Their major oil and gas production will be in 2022. On the other hand, Moody’s stated that governments whose economies and financials are more sensitive to oil price fluctuations due to their heavy dependence on the hydrocarbon sector are the ones that will benefit more than others from the current high oil prices in terms of the significant improvement in debt burden and sustainability measures.
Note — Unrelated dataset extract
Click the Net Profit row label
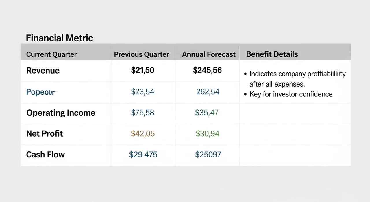Viewport: 370px width, 202px height. tap(45, 134)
This supports the agency’s assessment of the financial strength of these countries.

However, for many Gulf countries, notably Kuwait, Abu Dhabi and Saudi Arabia, their financial strength is already very high due to relatively low debt burdens and the availability of large financial reserves in the form of assets held by sovereign wealth funds, which will limit the scope of significant upward pressure on creditworthiness only Because of the high level of financial performance.

These governments have also witnessed the least deterioration in their financial strength since 2015, as despite some material erosion in the balance sheet during the period 2015- 2020, Kuwait, Abu Dhabi and Saudi Arabia were able to avoid a significant rise in their debt, mainly due to the strength of their financial reserves that allowed them to reduce The need for the accumulation of debts, especially in the case of Kuwait, and for a low fiscal breakeven point for the price of oil in the budget, which limited the size of the fiscal deficit despite the noticeable decline in oil revenues, as in the case of Abu Dhabi, or its ability to mitigate the shock of oil revenues by significantly reducing spending significant or by imposing important new measures for non-oil revenues, as is the case for Saudi Arabia.
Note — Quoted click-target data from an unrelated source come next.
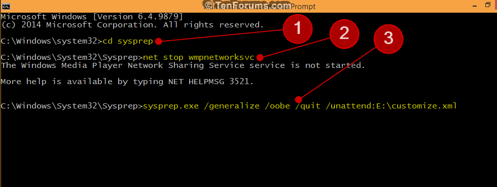Screen dimensions: 497x187
Task: Minimize the Command Prompt window
Action: click(x=475, y=6)
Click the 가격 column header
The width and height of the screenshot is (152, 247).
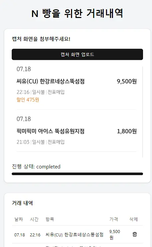[114, 219]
According to Moody’s data, Kuwait and Abu Dhabi have the largest oil sectors compared to the rest of their economies, as the total value added of the oil and gas sector in Kuwait exceeds 41% of the country’s GDP as in 2021, while the agency noted that Kuwait has the strongest financial strength among Gulf countries thanks to the low proportion of debt. Moody’s believes that the upward credit pressures in the Gulf countries with high ratings – other than Qatar – will be limited to modest improvements in economic strength, but the credit factors will remain constant and constrained in an upward manner due to the high exposure of sovereigns to the risks of transition towards green energy in the long term, and their ability to to mitigate these risks over time.